L’insécurité demeure l’un des principaux défis auxquels fait face Haïti en ce début d’année 2026. Les violences armées, les affrontements entre groupes criminels et les opérations policières se concentrent dans plusieurs zones stratégiques du pays, provoquant déplacements de population, paralysie économique et inquiétudes persistantes au sein de la société.
Contrairement à une perception parfois généralisée, l’insécurité en Haïti ne touche pas l’ensemble du territoire de manière uniforme. Les violences armées se concentrent principalement dans certaines communes et axes stratégiques, notamment dans la région métropolitaine de Port-au-Prince et dans quelques villes de province.
Selon des données croisées issues de rapports d’organisations internationales, de sources policières et d’observations de terrain, ces zones connaissent une intensité variable des incidents, allant des tirs sporadiques aux affrontements armés prolongés.
La capitale haïtienne demeure l’épicentre de l’insécurité. Plusieurs quartiers et communes de l’aire métropolitaine figurent parmi les zones les plus affectées.
À Port-au-Prince, des secteurs comme Bel-Air, Martissant, La Saline et Bas-Delmas continuent d’être le théâtre de violences récurrentes. Ces zones, stratégiques pour le contrôle des axes routiers et économiques, font l’objet d’une présence accrue de groupes armés.

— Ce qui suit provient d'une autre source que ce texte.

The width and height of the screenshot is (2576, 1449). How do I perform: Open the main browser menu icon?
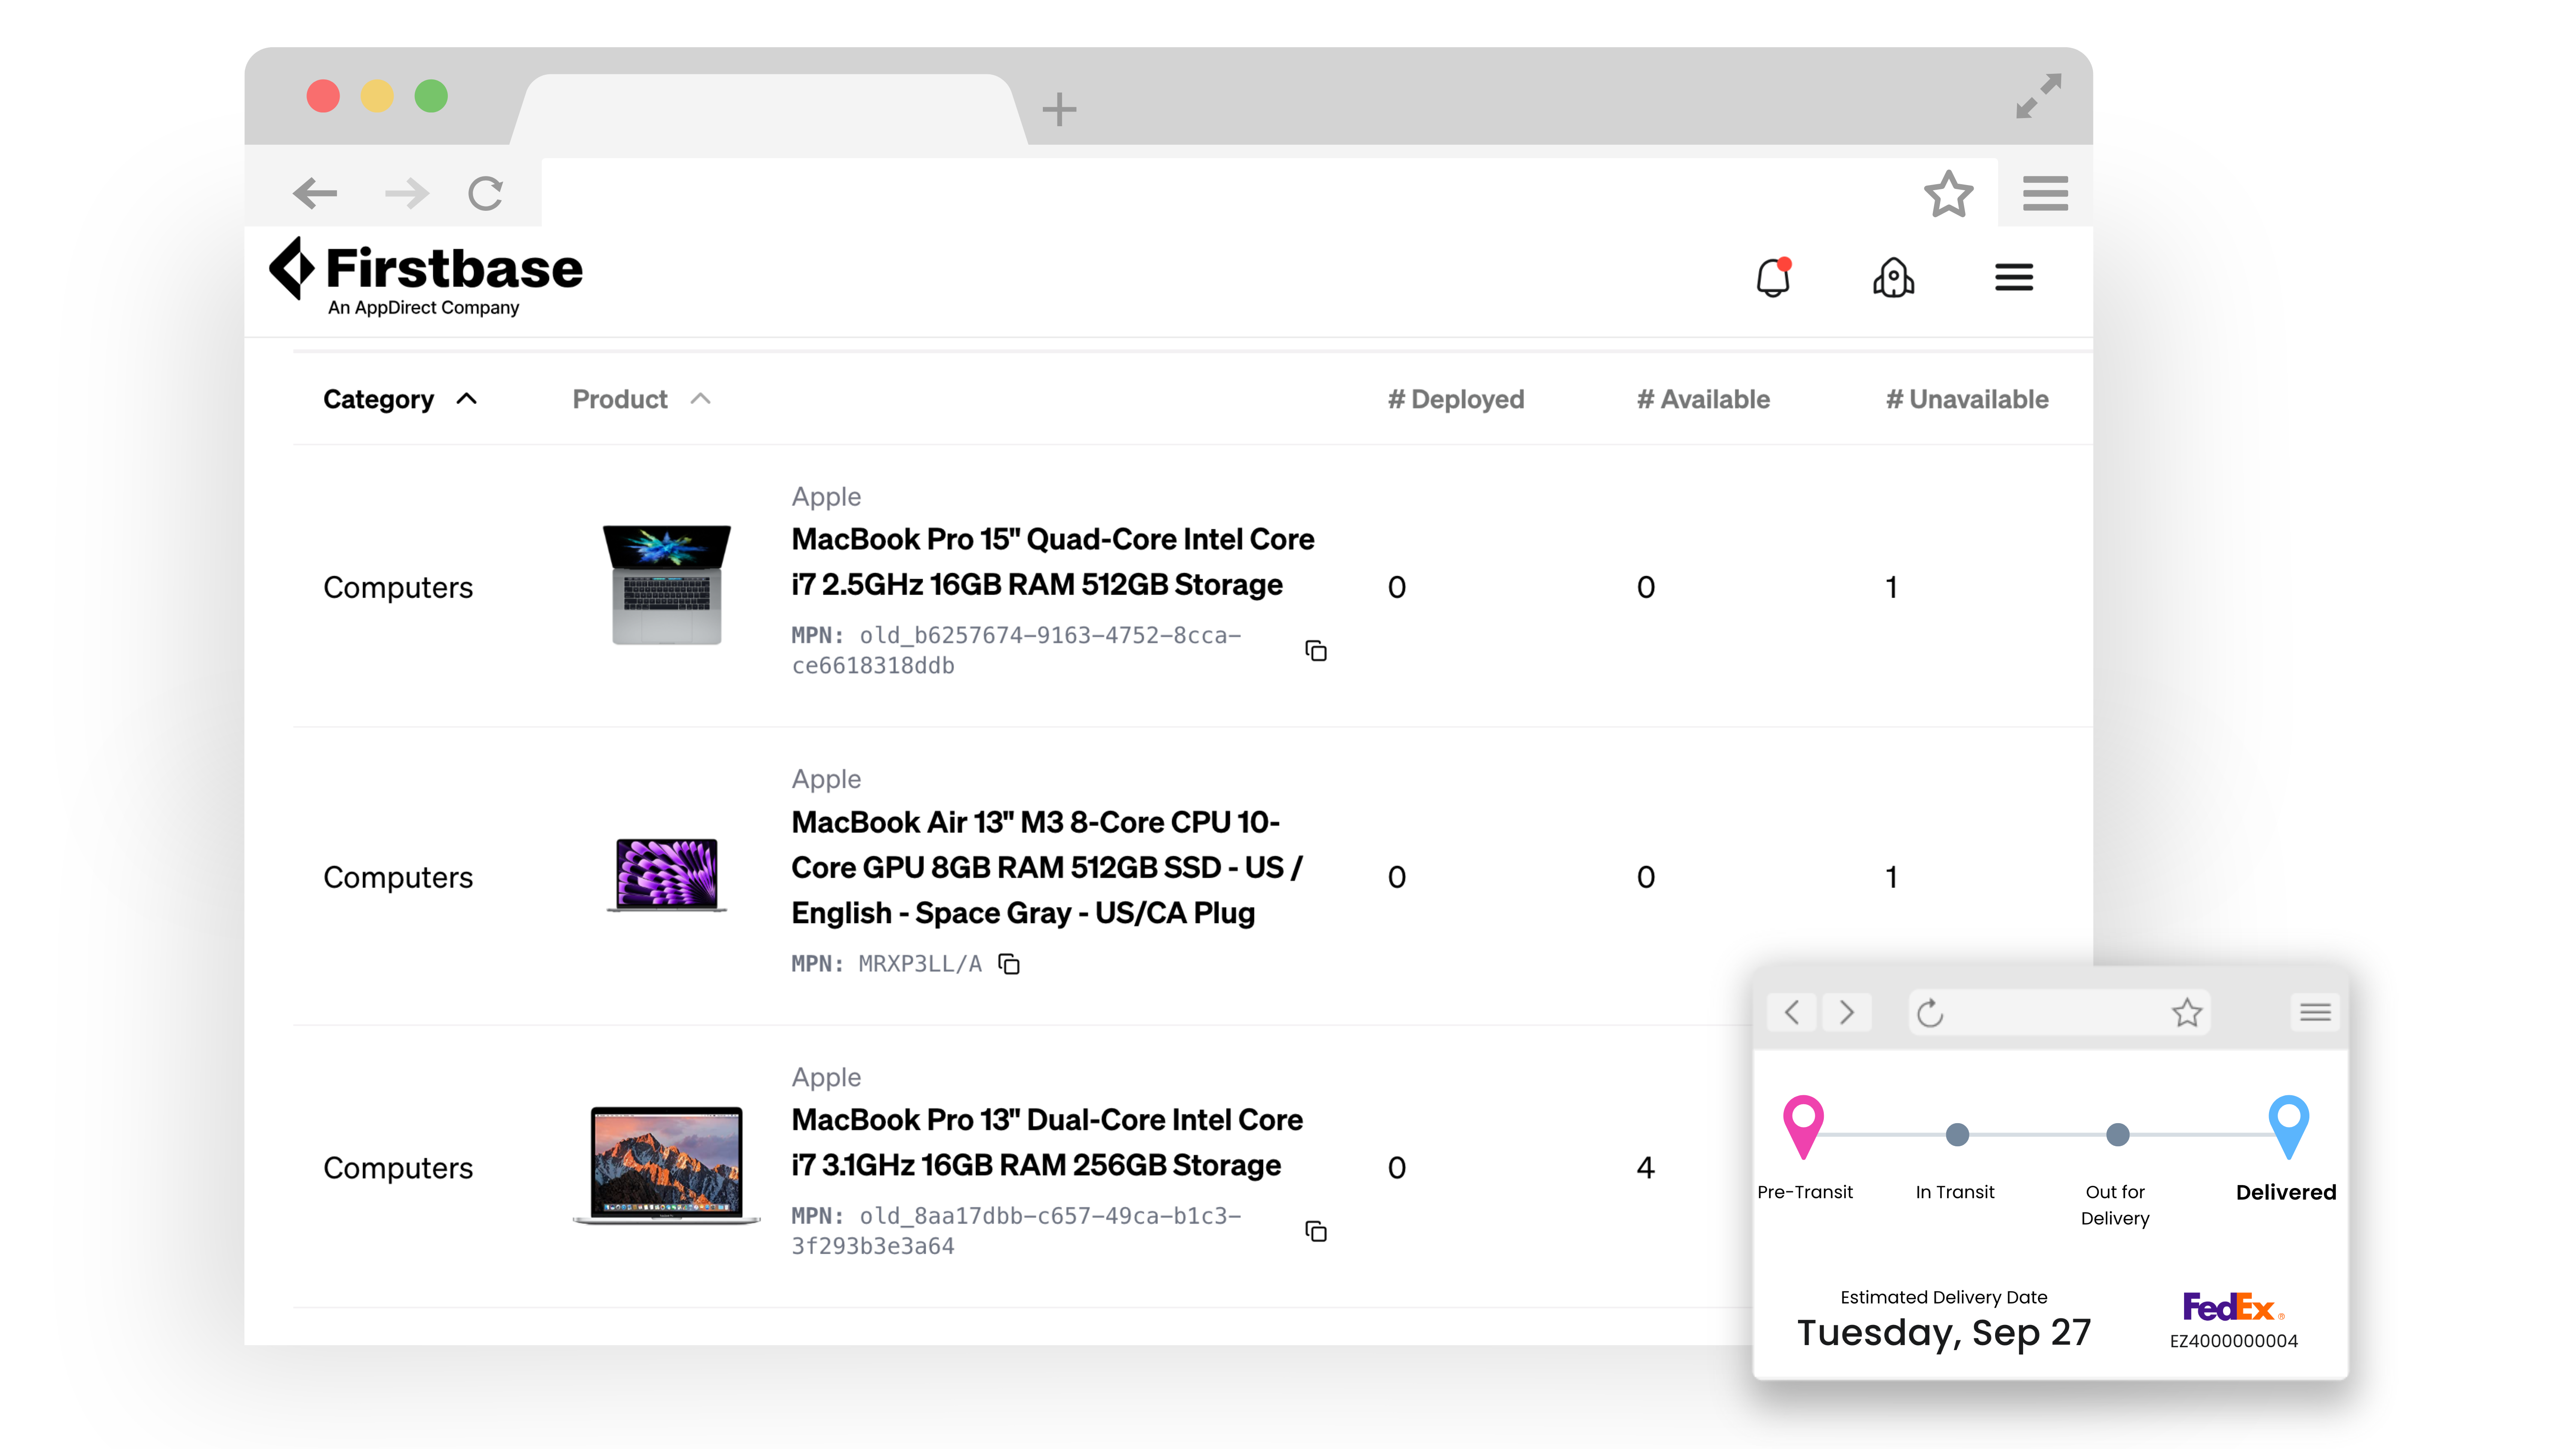pos(2045,193)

Dans les communes voisines, notamment Delmas, Cité Soleil et Croix-des-Bouquets, les incidents armés, enlèvements et affrontements entre groupes rivaux sont régulièrement signalés. Ces violences perturbent la circulation, les activités scolaires et commerciales, et compliquent l’accès aux services de base.
Au-delà de la région métropolitaine, le département de l’Artibonite connaît une dégradation notable de la situation sécuritaire. Des communes comme Liancourt, Petite-Rivière de l’Artibonite et certaines zones rurales sont confrontées à des attaques armées, des barrages illégaux et des déplacements de population.
Cette région, considérée comme un important grenier agricole du pays, voit ses activités économiques fortement perturbées par l’insécurité, avec des conséquences directes sur l’approvisionnement et les prix des denrées alimentaires.
Dans le Nord, notamment au Cap-Haïtien, la situation demeure globalement plus stable comparée à Port-au-Prince. Toutefois, des incidents ponctuels, incluant des faits divers graves et des actes criminels isolés, rappellent la fragilité de l’équilibre sécuritaire dans cette région.
Les autorités locales y multiplient les patrouilles et les opérations préventives afin d’éviter une propagation des violences observées dans d’autres départements.
L’insécurité persistante entraîne d’importants déplacements internes. Selon des estimations d’agences humanitaires, des dizaines de milliers de personnes ont été contraintes de quitter leur domicile au cours des derniers mois, principalement dans la région métropolitaine.
Ces déplacements aggravent la crise humanitaire, avec une pression accrue sur les sites d’accueil, les services de santé et les structures éducatives. Les femmes, les enfants et les personnes âgées figurent parmi les populations les plus vulnérables.
Face à cette situation, la Police nationale d’Haïti (PNH) mène régulièrement des opérations ciblées dans les zones à haut risque. Ces interventions visent à démanteler des groupes armés, sécuriser des axes stratégiques et rétablir un minimum d’ordre public.
Toutefois, les autorités reconnaissent les limites de ces actions, liées notamment au manque de ressources, à la complexité du terrain et à la capacité d’adaptation des groupes criminels. Les appels à un renforcement du soutien institutionnel et international demeurent récurrents.
À ce jour, aucune cartographie officielle exhaustive et consolidée ne permet de mesurer avec précision l’ampleur territoriale de l’insécurité en Haïti. Les analyses reposent sur des données fragmentées, des rapports périodiques et des observations de terrain.
Les zones identifiées comme les plus touchées peuvent évoluer rapidement, en fonction des dynamiques locales, des interventions policières et des rivalités entre groupes armés.
Comprendre l’insécurité en Haïti nécessite une lecture géographique et contextuelle, au-delà des faits divers quotidiens. La concentration des violences dans certaines zones clés met en lumière des enjeux structurels liés à la gouvernance, à l’économie et au contrôle territorial.
Ce dossier sera mis à jour régulièrement afin d’intégrer les évolutions de terrain, les nouvelles données disponibles et les réponses institutionnelles.